▸ INSTRUCTIONS TO FOLLOW: Which lines make up the answer? Those from the line with "Click the RSI (14, close) indicator label" through the end of the data; reproduce them exactly.

▸ RECORDS FOR THIS TASK:
Start of Block
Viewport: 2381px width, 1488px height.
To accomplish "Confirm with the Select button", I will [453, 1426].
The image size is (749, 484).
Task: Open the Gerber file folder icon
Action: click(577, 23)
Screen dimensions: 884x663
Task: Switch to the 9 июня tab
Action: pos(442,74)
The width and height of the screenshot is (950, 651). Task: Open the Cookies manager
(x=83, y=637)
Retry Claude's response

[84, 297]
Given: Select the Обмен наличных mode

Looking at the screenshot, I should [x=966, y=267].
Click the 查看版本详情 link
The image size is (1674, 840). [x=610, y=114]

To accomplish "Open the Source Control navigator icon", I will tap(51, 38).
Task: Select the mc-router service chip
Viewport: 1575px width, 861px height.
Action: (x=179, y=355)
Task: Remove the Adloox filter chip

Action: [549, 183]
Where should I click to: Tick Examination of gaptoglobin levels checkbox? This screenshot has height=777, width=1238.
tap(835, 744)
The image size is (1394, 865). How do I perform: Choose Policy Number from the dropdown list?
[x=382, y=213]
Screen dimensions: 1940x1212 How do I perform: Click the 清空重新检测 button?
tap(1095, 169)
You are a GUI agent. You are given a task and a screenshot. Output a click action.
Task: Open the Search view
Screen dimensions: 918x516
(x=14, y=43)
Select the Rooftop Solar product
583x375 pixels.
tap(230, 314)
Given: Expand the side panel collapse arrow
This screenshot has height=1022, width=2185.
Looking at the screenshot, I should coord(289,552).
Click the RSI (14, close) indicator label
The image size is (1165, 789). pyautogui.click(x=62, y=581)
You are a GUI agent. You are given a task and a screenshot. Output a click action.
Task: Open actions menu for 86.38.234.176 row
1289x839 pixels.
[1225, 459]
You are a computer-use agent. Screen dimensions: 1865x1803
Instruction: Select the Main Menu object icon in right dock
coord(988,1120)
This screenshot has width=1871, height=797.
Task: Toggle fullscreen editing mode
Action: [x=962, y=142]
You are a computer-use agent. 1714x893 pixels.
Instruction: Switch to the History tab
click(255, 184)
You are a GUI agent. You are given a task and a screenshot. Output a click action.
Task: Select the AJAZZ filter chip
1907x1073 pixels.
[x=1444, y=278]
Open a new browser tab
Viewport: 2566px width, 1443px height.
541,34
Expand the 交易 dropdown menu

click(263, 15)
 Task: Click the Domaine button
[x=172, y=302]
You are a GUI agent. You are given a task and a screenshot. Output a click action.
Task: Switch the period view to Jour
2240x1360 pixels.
End of Block
▸ RESULT OF THE TASK:
Click the RSI (14, close) indicator label
The image size is (1165, 789). pyautogui.click(x=62, y=581)
You are a GUI agent. You are given a task and a screenshot. Output a click action.
Task: Open actions menu for 86.38.234.176 row
1289x839 pixels.
[1225, 459]
You are a computer-use agent. Screen dimensions: 1865x1803
Instruction: Select the Main Menu object icon in right dock
coord(988,1120)
This screenshot has width=1871, height=797.
Task: Toggle fullscreen editing mode
Action: [x=962, y=142]
You are a computer-use agent. 1714x893 pixels.
Instruction: Switch to the History tab
click(255, 184)
You are a GUI agent. You are given a task and a screenshot. Output a click action.
Task: Select the AJAZZ filter chip
1907x1073 pixels.
[x=1444, y=278]
Open a new browser tab
Viewport: 2566px width, 1443px height.
541,34
Expand the 交易 dropdown menu

click(263, 15)
 Task: Click the Domaine button
[x=172, y=302]
You are a GUI agent. You are given a task and a screenshot. Output a click action.
Task: Switch the period view to Jour
2240x1360 pixels.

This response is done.